And here you have some interviews with Keith Olsen and Shay Baby for your reading pleasure: ;)



Thanks for the comprehensive answer :ok: I will check it.
I maybe be confusing things I've read in the past but I think Tears of the Dragon was based on a track originally written for Somewhere in Time called Pendragon's Tears.

Never knew that. Cheers.
 
Speaking of vinyl, someone was a "real good boy" at work these past two weeks and I got some awards. Each award is worth $100 in my next paycheck, and I earned four of them. Four! I'm going to by the "Soloworks" boxset by Bruce Wayne Dickinson. I've been on a vinyl collecting kick lately and have acquired all of the two remastered vinyl boxsets, plus Maiden England, Somewhere Back in Time, and From Fear to Eternity all on picture disc, as well as BOS: Live Chapter and the pic disc of Empire of the Clouds. That's my story!
 
Just wait till I bring up how the vinyl format is objectively better than any other format, including digital, which is sloppy. Won’t that be fun.
 
Just wait till I bring up how the vinyl format is objectively better than any other format, including digital, which is sloppy. Won’t that be fun.
Well, that’s a true statement if you value ultra-high frequencies that normal human beings can’t hear, and you’re willing to put up with all the other artifacts dragging a physical needle across a bumpy surface creates. But if you prefer cleaner reproduction of human-hearable frequencies, then it’s the other way around, at least when you’re talking uncompressed digital. And if you have superhuman hearing, there are often higher bit rate and bit depth versions of uncompressed digital recordings available.

See, that was fun! :p
 
Personally, the only vinyl I am interested in is old vinyl. I get enjoyment from hearing what people heard in the 70s and 80s. And I enjoy the process of putting it on and looking at the 40 year old sleeve. The vast majority of vinyl I listen to is Di' Anno era Maiden. I have no opinion on what sounds better (vinyl, cd, remaster) but I do enjoy putting on Di Anno era Maiden stuff, hisses and pops and all. However, I will say that, in my house, World Music by Goat sounds significantly better on vinyl that cd. Although, I am probably much more intoxicated when I put the vinyl on.

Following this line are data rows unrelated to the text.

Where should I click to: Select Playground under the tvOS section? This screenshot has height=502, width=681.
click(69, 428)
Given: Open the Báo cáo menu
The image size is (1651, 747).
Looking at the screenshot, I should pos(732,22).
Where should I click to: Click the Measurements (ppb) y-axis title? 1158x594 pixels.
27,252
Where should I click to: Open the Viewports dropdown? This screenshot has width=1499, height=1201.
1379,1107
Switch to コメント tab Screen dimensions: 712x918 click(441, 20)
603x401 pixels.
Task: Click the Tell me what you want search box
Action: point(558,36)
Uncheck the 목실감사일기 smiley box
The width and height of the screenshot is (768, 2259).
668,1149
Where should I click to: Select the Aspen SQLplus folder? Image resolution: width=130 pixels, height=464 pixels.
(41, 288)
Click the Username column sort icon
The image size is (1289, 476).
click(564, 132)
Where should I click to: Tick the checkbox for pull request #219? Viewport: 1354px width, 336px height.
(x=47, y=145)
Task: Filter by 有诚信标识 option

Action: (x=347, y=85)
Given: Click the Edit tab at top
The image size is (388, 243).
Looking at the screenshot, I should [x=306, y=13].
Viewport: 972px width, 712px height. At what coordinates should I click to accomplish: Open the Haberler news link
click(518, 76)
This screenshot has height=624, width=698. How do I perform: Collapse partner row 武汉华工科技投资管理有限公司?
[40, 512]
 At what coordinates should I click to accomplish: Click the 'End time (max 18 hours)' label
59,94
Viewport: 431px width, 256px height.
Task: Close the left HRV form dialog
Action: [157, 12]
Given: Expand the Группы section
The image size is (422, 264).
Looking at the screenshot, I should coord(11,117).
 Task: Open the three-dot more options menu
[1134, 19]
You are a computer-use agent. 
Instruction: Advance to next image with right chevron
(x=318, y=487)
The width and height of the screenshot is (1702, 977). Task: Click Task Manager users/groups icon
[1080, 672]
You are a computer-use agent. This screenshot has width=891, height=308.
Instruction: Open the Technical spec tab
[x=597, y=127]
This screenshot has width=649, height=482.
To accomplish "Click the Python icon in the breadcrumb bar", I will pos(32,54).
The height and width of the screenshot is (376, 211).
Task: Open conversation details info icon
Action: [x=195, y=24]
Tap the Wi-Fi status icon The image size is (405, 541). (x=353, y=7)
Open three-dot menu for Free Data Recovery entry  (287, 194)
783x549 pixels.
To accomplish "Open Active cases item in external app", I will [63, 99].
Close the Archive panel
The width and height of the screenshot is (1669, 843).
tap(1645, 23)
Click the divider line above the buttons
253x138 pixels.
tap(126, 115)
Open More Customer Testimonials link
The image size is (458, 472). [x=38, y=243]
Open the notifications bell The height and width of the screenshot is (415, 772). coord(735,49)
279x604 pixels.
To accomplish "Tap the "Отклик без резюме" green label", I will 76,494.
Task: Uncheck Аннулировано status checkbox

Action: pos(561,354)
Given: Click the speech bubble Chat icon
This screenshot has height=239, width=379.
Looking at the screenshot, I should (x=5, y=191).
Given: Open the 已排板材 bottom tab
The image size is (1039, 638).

I was in HMV the other day and there is a lot of space given to vinyl, it seems that every album that was ever any good has had the 'Remastered 180gm Vinyl' treatment. I have zero interest in it. For example, there was a lot of re-released Jethro Tull stuff in there. Now, if I found a reasonably priced , original copy of Songs From The Wood then I would get it but other than that, cd or digital will do me.
I am not too knowledgeable of the sonic arts but would I be right in sayin that a remaster on Spotify through good speakers is just as good as a modern vinyl remaster? What I'm asking is, unless you enjoy the retro feel (as I do with old Maiden), would it not be better to spend your coin on good speakers rather than a record player and expensive vinyl? Like, re-mastered Tull albums were £30 a skite. I got a 4 CD box set of Tull for half the price of a single remastered album.
If I take Iron Maidens debut as an example, I feel an more full sound with the vinyl version but there is more clarity listening to it on headphones through my phone. So, my uneducated opinion is that its the system that rather than the medium that makes the most difference. And I assume there is something in between. Either way, Jethro Tull are brilliant.
 
Hiss, hiss, pop, pop, hiss. We older folk moved on from vinyl for a reason. It’s flat-out bizarre to witness the modern obsession with it...
I collect vinyl, not really listen to it. But if you have a decent record player, vinyl's in good/new condition and a needle in good shape, hiss/pop will be minimal. I've had several where I heard nary a hiss/pop. That said, keeping vinyls in good enough shape to play continously and not here crackling is next to impossible. But I like collecting vinyl for the sake of collecting. Iron Maiden especially has great album art and I want the biggest version of it I can get. Then I just download 320kbps MP3s to do my actual listening.
 
I am not too knowledgeable of the sonic arts but would I be right in sayin that a remaster on Spotify through good speakers is just as good as a modern vinyl remaster?
No, compressed audio has noticeable artifacts in it, though higher bit rate encoding helps. On the other hand, uncompressed digital (CD, FLAC, etc.) won’t have any artifacts other than the digitization itself, and as long as you can’t hear frequencies above 24KHz or so, its frequency reproduction is going to sound identical to the source recording.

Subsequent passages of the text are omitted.